__ASSIGNED TASK__
Please print nothing but the lines from the one with "Sort by ID d'enregistrement column header" to the last line of the records below, and omit pictures.

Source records

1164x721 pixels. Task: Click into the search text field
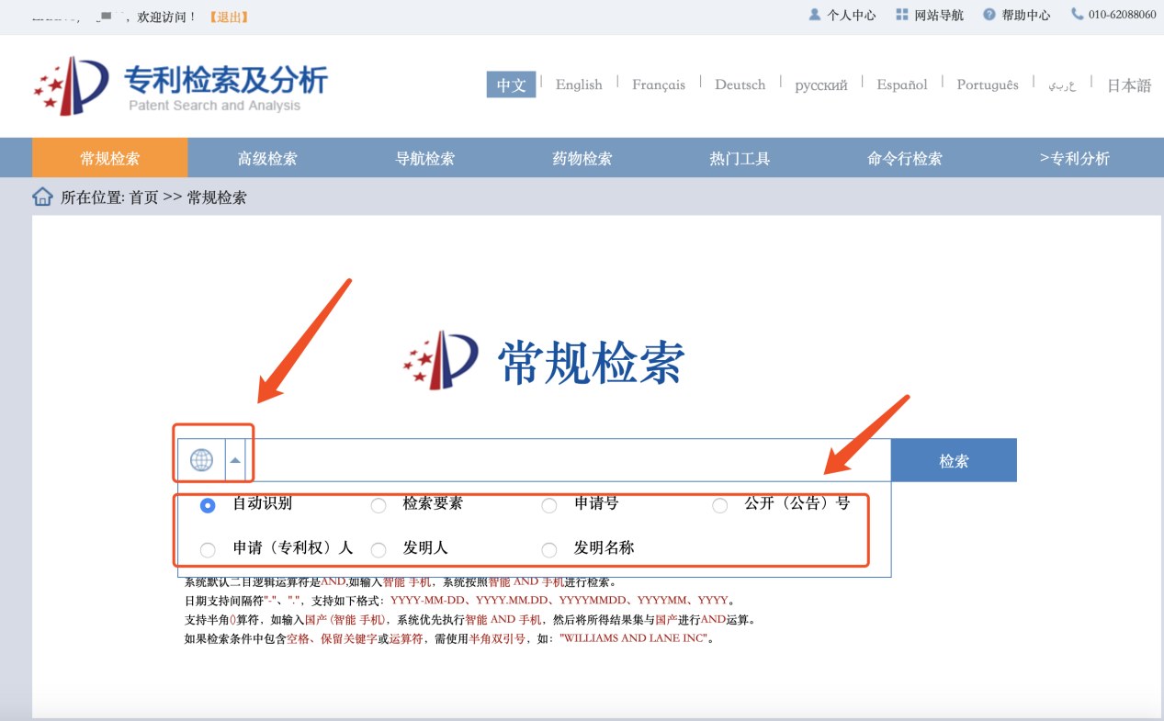[570, 460]
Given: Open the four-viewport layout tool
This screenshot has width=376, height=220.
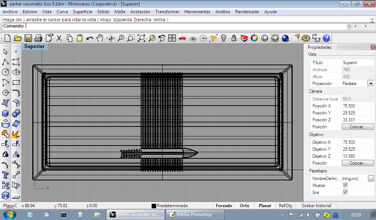Looking at the screenshot, I should coord(172,38).
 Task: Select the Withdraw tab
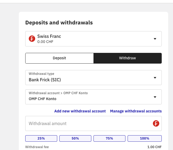pyautogui.click(x=128, y=58)
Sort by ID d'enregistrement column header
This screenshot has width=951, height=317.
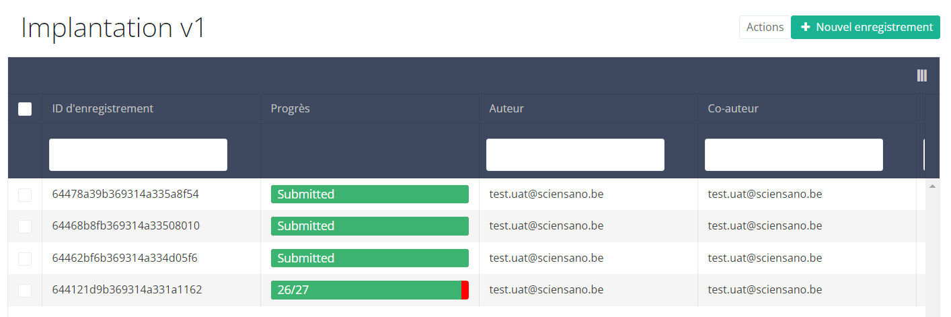pyautogui.click(x=103, y=108)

__SOLUTION BELOW__
Sort by ID d'enregistrement column header
This screenshot has width=951, height=317.
pyautogui.click(x=103, y=108)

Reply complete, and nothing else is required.